*DATA PROVIDED*
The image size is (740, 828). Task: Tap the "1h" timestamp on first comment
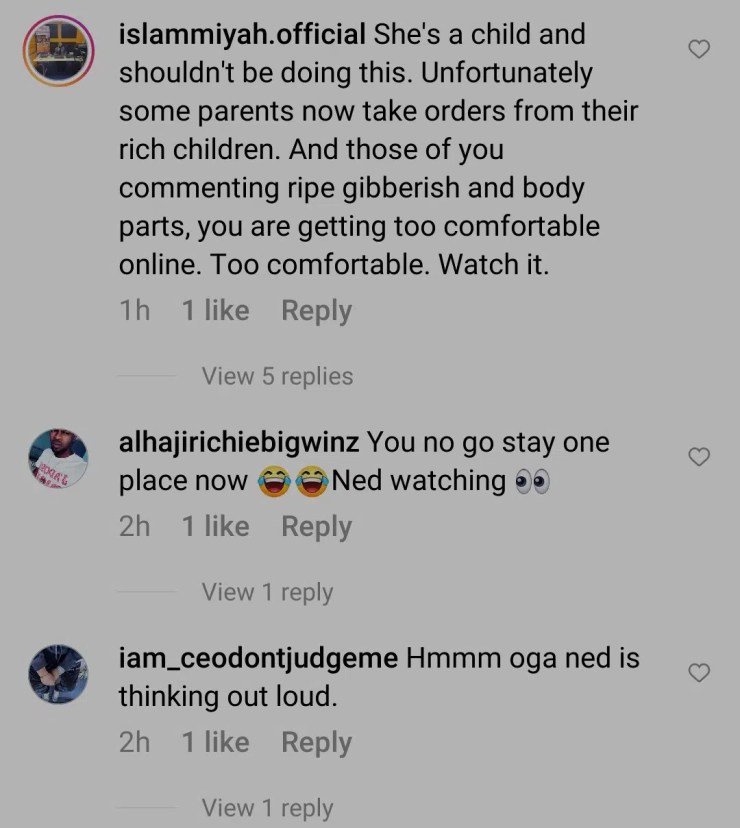(134, 311)
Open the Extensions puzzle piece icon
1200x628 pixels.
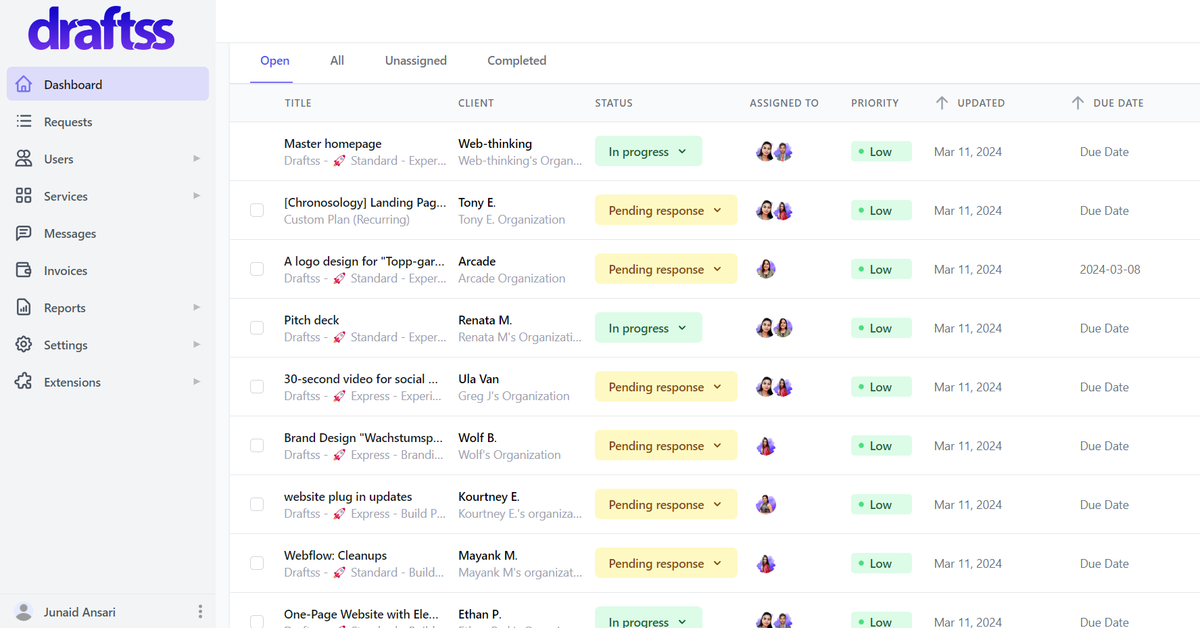click(x=24, y=382)
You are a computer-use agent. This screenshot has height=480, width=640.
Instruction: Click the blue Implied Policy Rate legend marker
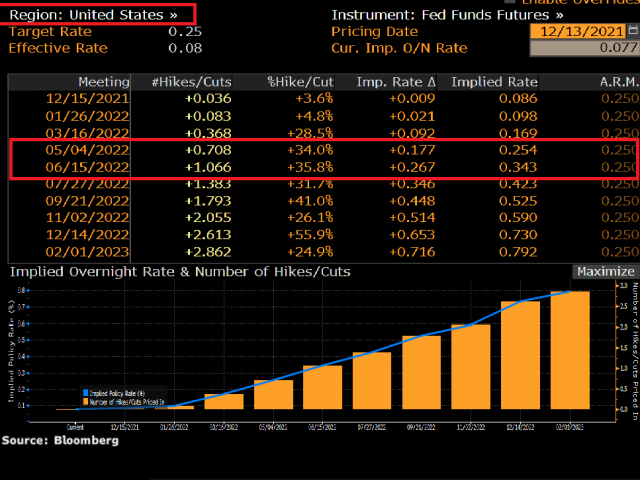[85, 394]
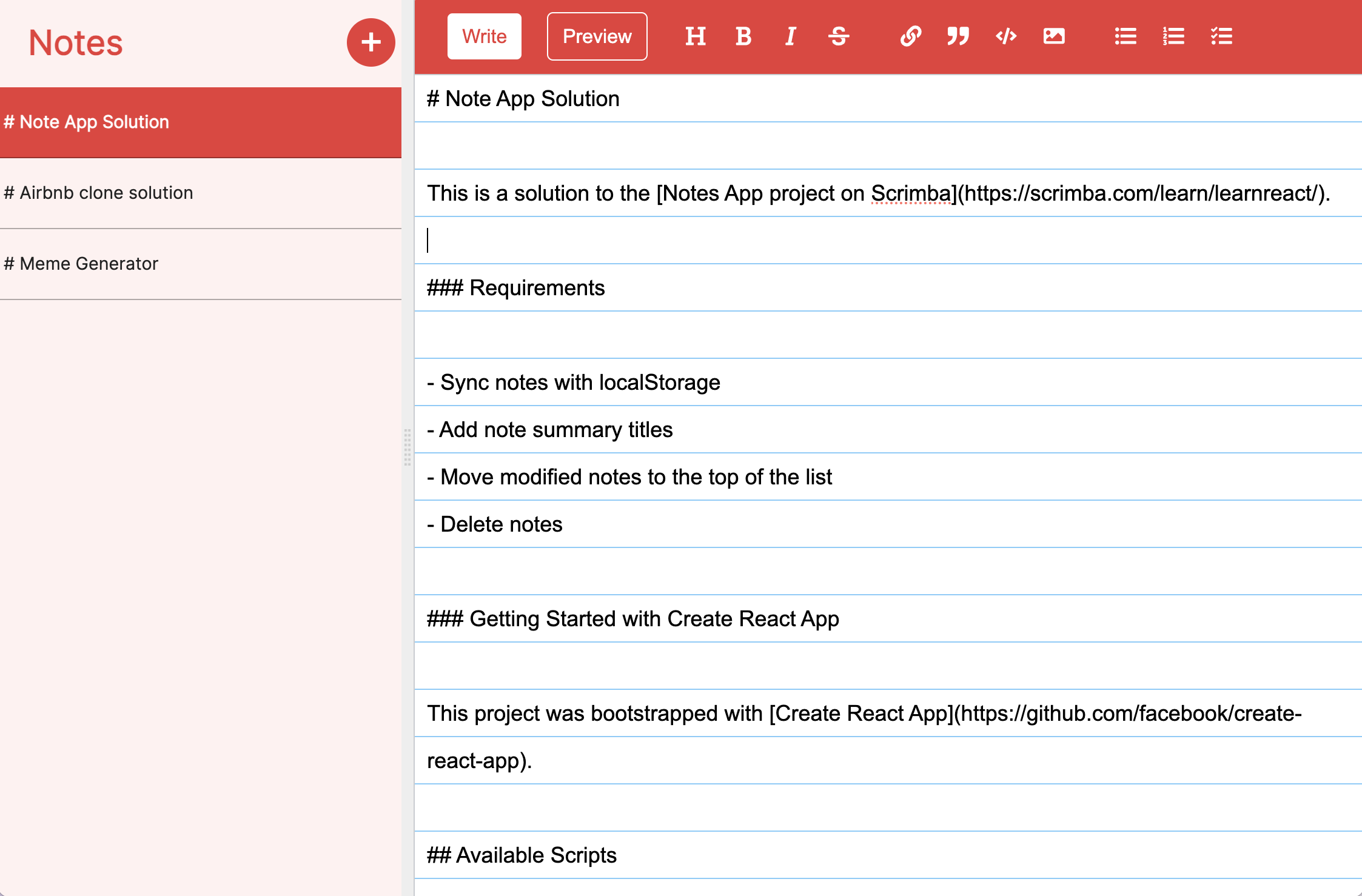Create a new note with plus button
Viewport: 1362px width, 896px height.
(x=371, y=42)
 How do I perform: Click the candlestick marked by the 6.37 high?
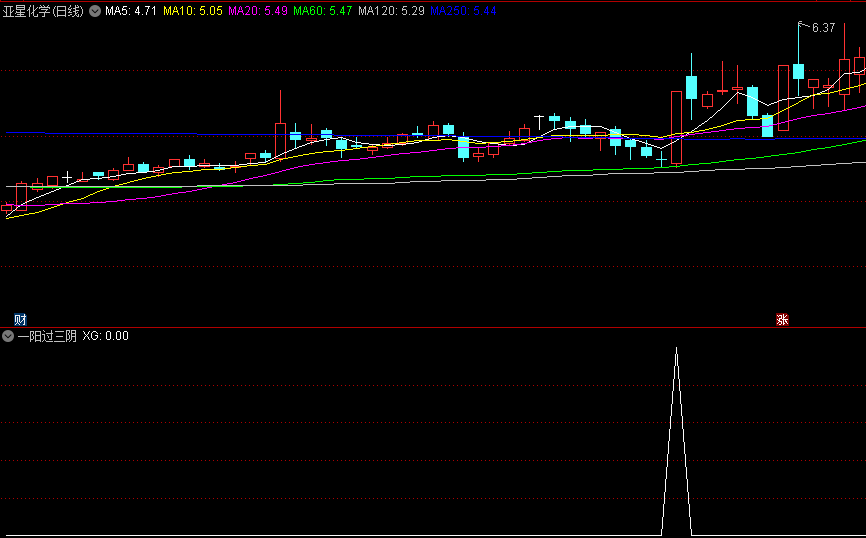pos(798,72)
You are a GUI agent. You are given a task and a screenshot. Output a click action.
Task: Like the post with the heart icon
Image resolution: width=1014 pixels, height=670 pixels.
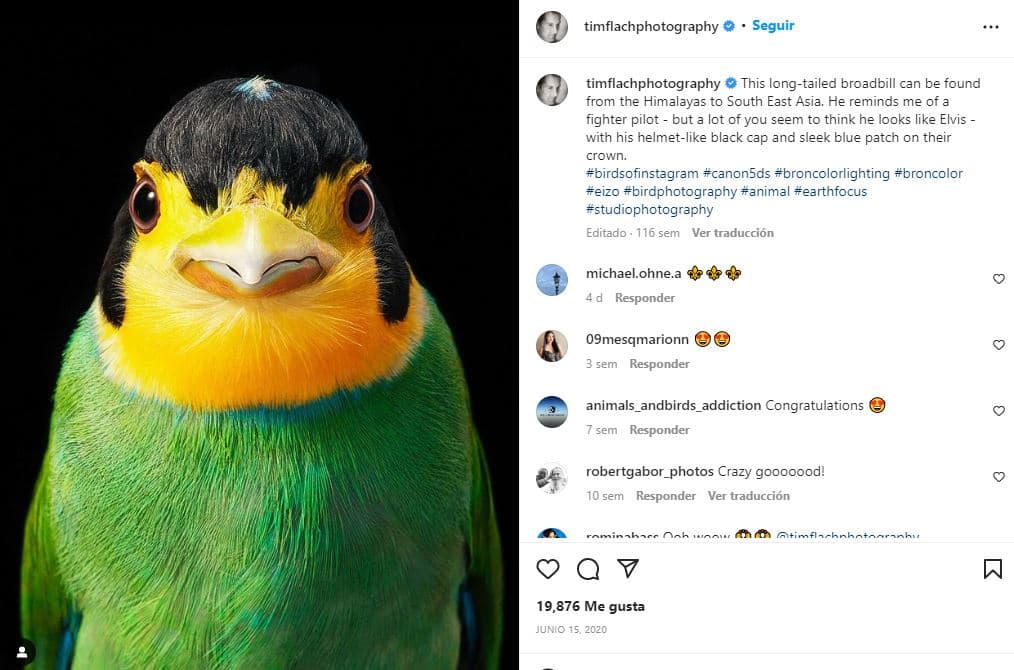tap(548, 569)
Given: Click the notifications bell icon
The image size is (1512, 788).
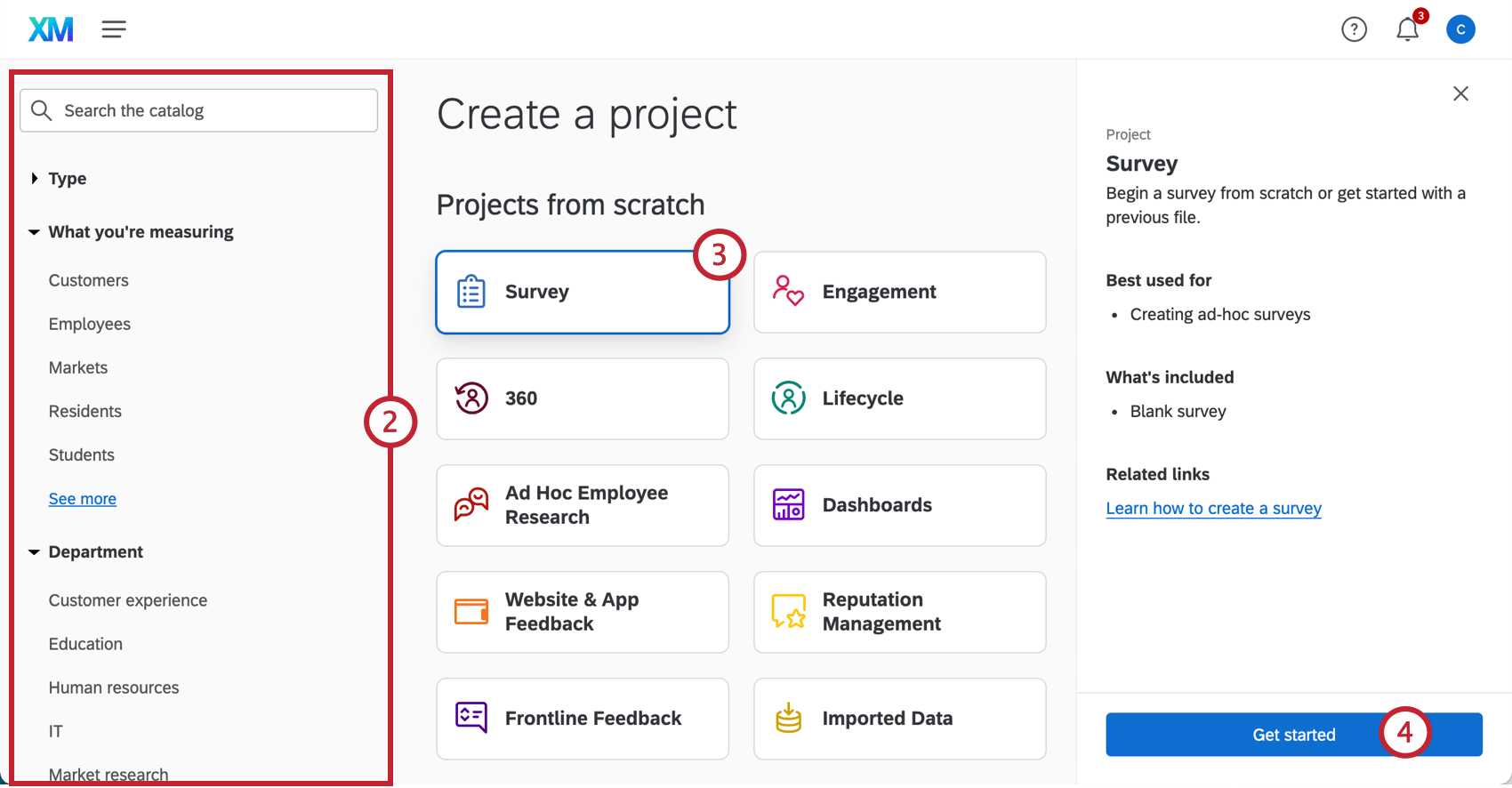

*THE TASK*
Copy the data above word for word, leaving out the pictures.

*WRITTEN SOLUTION*
The image size is (740, 828). Task: Tap the "1h" timestamp on first comment
(134, 311)
Open the Extensions puzzle piece icon
1200x628 pixels.
click(x=24, y=382)
You are a computer-use agent. This screenshot has height=480, width=640.
Instruction: Click the blue Implied Policy Rate legend marker
[85, 394]
Create a new note with plus button
Viewport: 1362px width, 896px height.
(x=371, y=42)
 How do I perform: Click the candlestick marked by the 6.37 high?
pos(798,72)
You are a GUI agent. You are given a task and a screenshot. Output a click action.
Task: Like the post with the heart icon
Image resolution: width=1014 pixels, height=670 pixels.
tap(548, 569)
Given: Click the notifications bell icon
The image size is (1512, 788).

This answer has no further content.